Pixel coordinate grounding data
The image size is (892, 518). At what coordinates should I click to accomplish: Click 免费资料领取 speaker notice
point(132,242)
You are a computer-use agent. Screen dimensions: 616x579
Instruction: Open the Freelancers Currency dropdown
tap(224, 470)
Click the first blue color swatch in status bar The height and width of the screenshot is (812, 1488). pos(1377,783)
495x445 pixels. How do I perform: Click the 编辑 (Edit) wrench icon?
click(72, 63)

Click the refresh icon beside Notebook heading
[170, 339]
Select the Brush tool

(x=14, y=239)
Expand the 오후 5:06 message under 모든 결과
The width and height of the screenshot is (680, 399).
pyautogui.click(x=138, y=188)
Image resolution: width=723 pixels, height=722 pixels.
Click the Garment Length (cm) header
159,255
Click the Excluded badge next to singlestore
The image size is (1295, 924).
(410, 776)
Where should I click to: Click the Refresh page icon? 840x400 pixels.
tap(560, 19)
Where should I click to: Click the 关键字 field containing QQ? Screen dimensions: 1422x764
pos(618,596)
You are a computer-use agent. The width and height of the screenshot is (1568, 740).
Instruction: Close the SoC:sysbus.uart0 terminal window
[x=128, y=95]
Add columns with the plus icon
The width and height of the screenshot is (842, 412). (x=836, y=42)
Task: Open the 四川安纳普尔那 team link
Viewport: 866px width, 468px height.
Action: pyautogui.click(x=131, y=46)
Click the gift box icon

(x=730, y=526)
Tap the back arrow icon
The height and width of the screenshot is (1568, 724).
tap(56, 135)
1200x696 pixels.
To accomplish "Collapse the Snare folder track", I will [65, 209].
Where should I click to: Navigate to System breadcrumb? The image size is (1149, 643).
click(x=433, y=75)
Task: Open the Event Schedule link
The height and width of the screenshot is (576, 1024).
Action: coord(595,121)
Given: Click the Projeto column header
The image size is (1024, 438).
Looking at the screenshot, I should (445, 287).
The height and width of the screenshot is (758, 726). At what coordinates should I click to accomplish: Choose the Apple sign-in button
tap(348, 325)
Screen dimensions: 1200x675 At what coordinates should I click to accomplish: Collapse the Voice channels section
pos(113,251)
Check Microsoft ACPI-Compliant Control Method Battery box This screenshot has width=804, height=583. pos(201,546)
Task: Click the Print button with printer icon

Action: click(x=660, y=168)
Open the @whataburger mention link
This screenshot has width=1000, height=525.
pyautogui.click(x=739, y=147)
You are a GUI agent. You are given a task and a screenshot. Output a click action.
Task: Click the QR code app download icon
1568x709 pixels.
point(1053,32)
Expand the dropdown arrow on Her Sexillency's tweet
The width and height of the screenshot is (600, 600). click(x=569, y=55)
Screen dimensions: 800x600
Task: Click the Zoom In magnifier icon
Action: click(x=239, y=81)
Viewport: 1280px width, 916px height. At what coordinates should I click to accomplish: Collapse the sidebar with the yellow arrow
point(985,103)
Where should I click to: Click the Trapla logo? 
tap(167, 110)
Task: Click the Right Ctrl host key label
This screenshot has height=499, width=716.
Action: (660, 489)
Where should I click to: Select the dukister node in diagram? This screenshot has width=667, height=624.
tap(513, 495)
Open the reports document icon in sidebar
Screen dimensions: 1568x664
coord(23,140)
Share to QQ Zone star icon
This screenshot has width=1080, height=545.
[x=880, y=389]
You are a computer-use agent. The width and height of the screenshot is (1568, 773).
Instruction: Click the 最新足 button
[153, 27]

§ Task statement
Once you find the line with "Viewport: 866px width, 468px height." above, print it and every line after it up to and including the line with "Task: Open the Event Schedule link", exactly as written and nothing else.

§ Solution
Viewport: 866px width, 468px height.
Action: pyautogui.click(x=131, y=46)
Click the gift box icon

(x=730, y=526)
Tap the back arrow icon
The height and width of the screenshot is (1568, 724).
tap(56, 135)
1200x696 pixels.
To accomplish "Collapse the Snare folder track", I will [65, 209].
Where should I click to: Navigate to System breadcrumb? The image size is (1149, 643).
click(x=433, y=75)
Task: Open the Event Schedule link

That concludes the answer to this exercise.